Taxpayer argues that because he was the equitable owner of the property from which he was deriving income, expenditures necessary to the protection of the source of the income are deductible. The conclusion does not follow. The expenditures had relation, not to the management, conservation or maintenance of the property, which are matters affecting income and are deductible under the statute, but to the title by which the property was held by the owner, which is as clearly a matter of capital investment as anything that could be imagined. Full ownership of the property did not exist in taxpayer so long as the legal title was outstanding. His equity under the parol trust was no greater than that of a vendee who had paid the purchase money and was in possession under a contract to convey; and it would hardly be contended that expense of a suit to compel a conveyance in such a case should not be treated as capital expenditures. Expenditures made to remove a cloud from title are so treated; and certainly a suit to declare a trust and perfect legal title is just as clearly a suit affecting title as a suit to remove a cloud therefrom. The question involved is squarely covered by Treasury Regulations 111, section 29.23(a)-15(b), which provides:
"Expenditures incurred in defending or perfecting title to property, in recovering property (other than investment property and amounts of income which, if and when recovered, must be included in income), or in developing or improving property, constitute a part of the cost of the property and are not deductible expenses. Attorneys' fees paid in a suit to quiet title to lands are not deductible; but if the suit is also to collect accrued rents thereon, that portion of such fees is deductible which is properly allocable to the services rendered in collecting such rents. * * *"

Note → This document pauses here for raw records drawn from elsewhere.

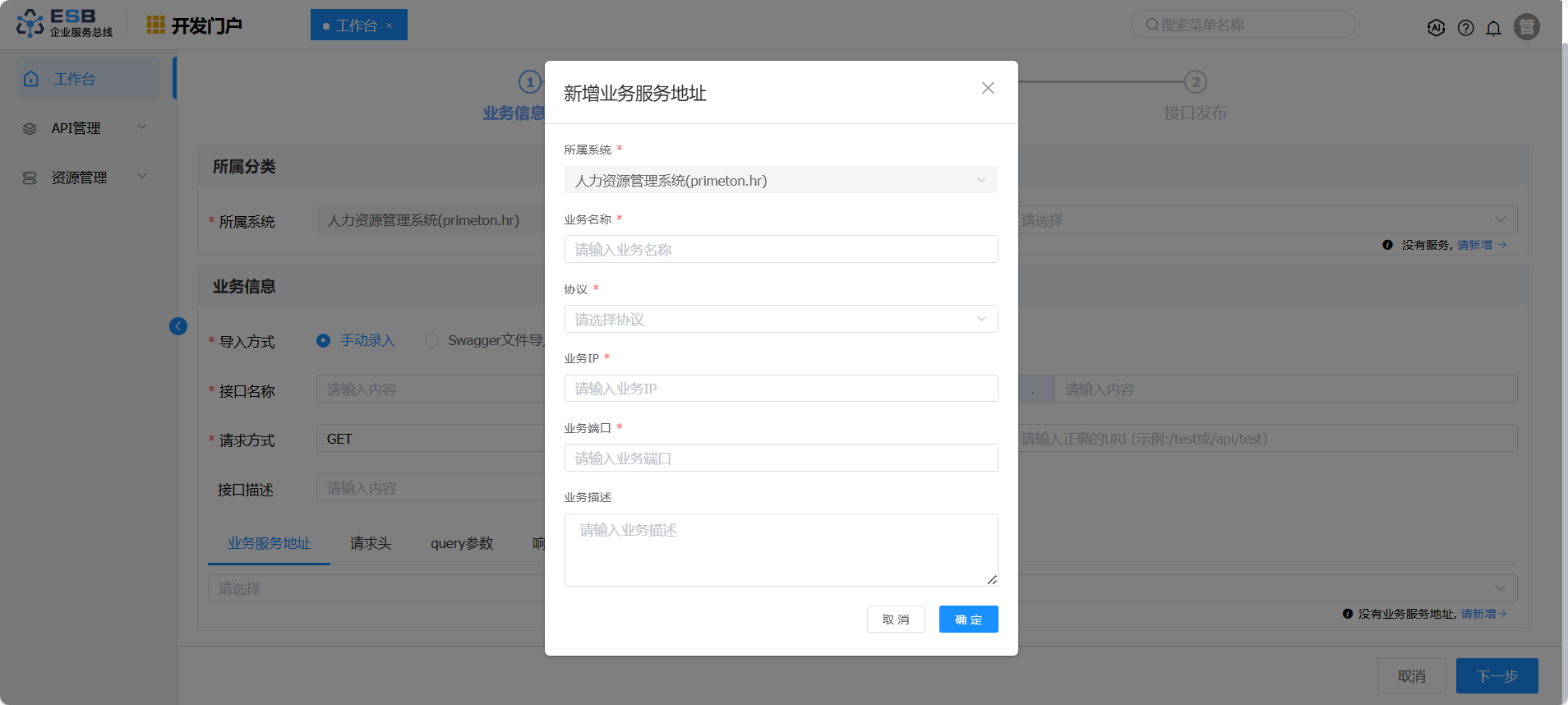Click the AI assistant icon in header
The height and width of the screenshot is (705, 1568).
pos(1436,27)
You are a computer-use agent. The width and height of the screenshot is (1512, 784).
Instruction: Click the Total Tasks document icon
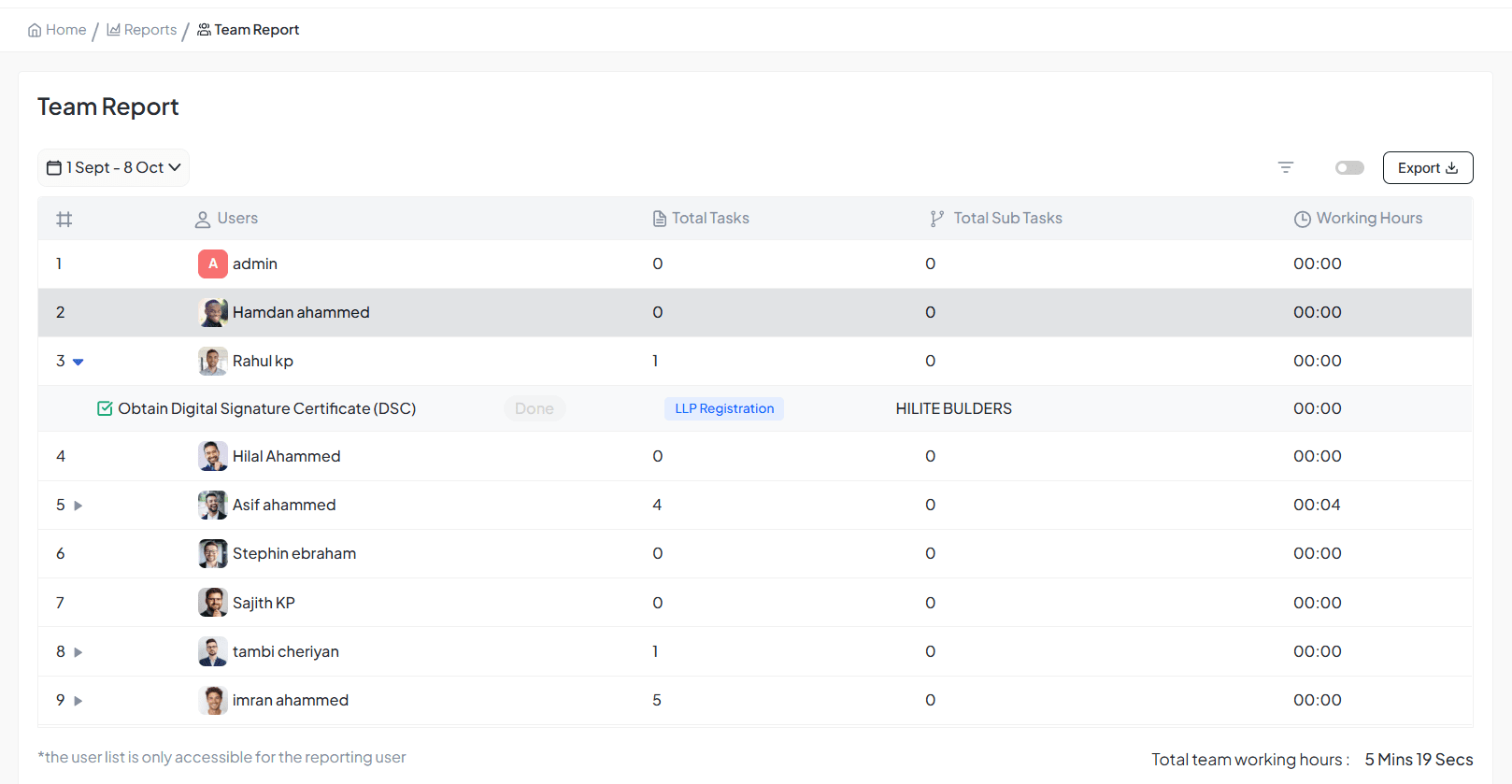click(660, 219)
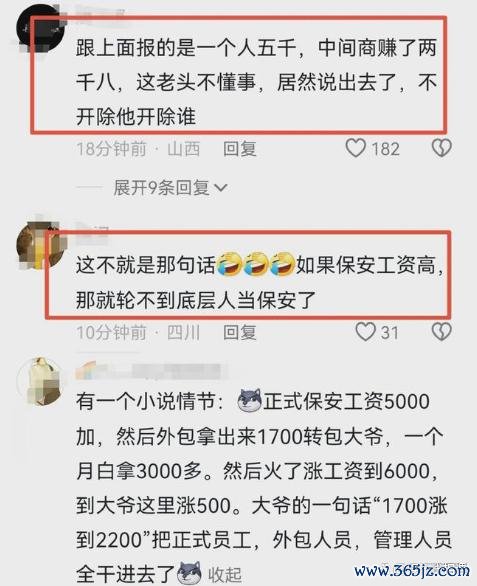Click the chevron next to 展开9条回复
This screenshot has width=477, height=586.
pos(221,188)
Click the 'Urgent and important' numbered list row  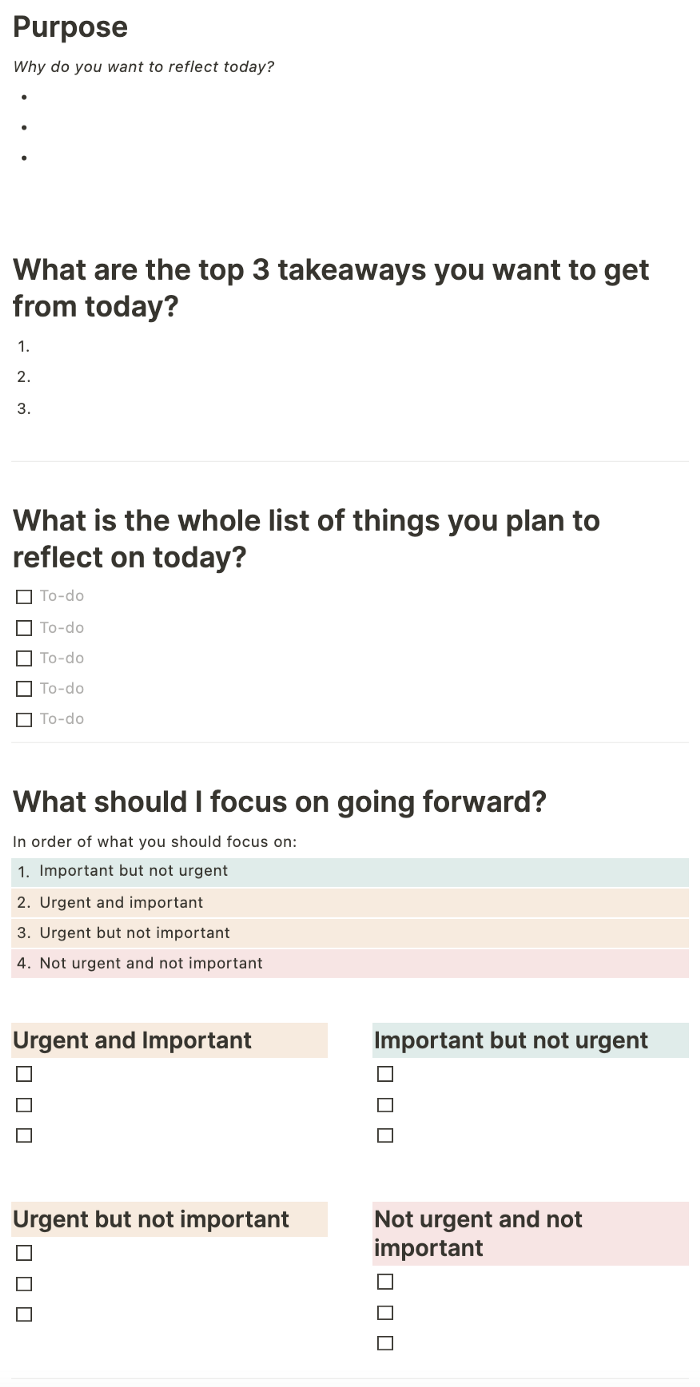point(350,903)
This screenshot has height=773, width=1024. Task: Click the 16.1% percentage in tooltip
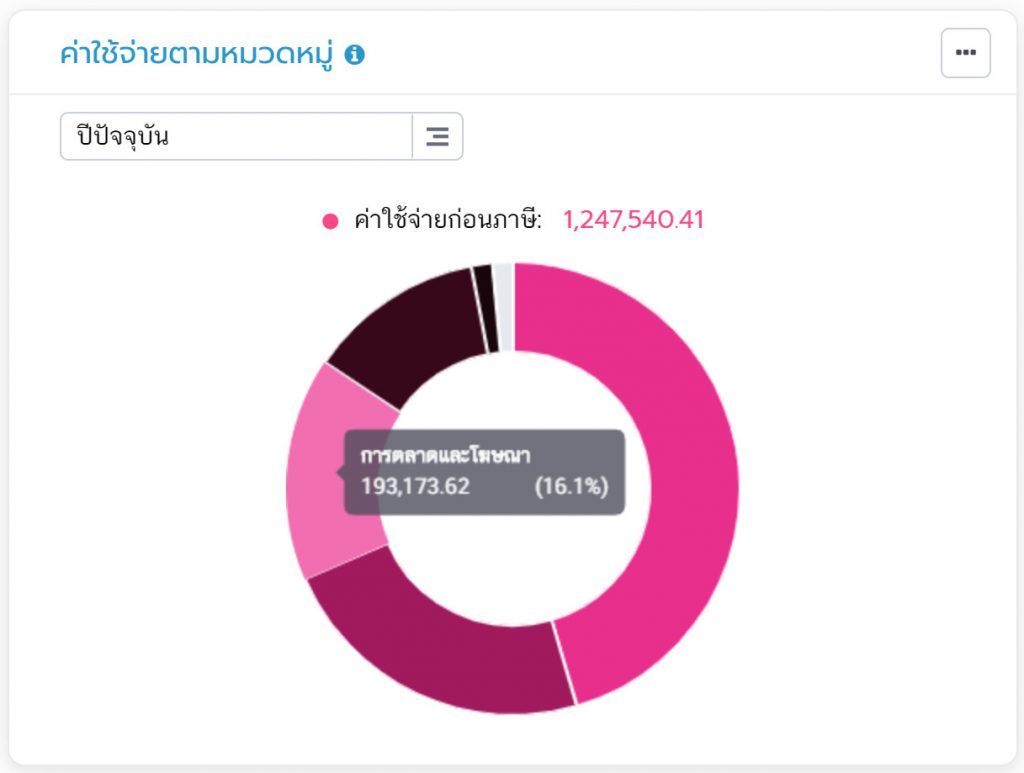(x=571, y=486)
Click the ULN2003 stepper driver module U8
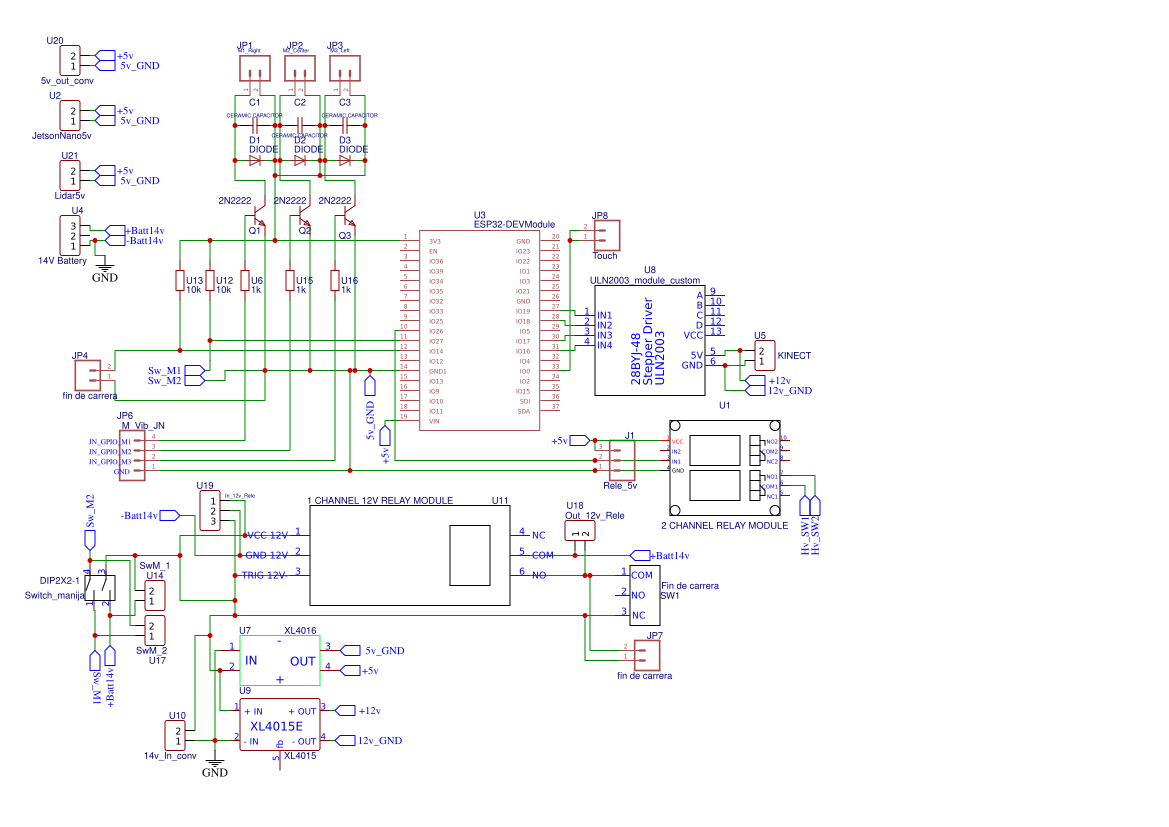 [648, 340]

The cases relied on by the taxpayer are not in point. Kornhauser v. United States, 276 U.S. 145, 48 S.Ct. 219, 72 L.Ed. 505, involved an accounting between partners of the earnings of a partnership and the question decided was whether attorney fees paid by one of the partners defending the suit were deductible as a business as distinguished from a personal expense. Hochschild v. Com'r, 2 Cir., 161 F.2d 817, related to attorneys' fees paid by director of a corporation in defense of a stockholder's derivative suit charging him with breach of fiduciary duties. Rassenfoss v. Com'r, 7 Cir., 158 F.2d 764, 767, was another case of accounting between partners, the court saying: "* * * it is perfectly plain, so we think, that the main and primary purpose of the suit which petitioner defended was for an accounting and any question of title was merely incidental thereto." In the case at bar the sole purpose of the suit in which expenditures were made was the defense and perfection of taxpayer's title to property in which, prior to the litigation, he held only an equitable interest based upon a parol trust.
For the reasons stated, the judgment appealed from will be affirmed.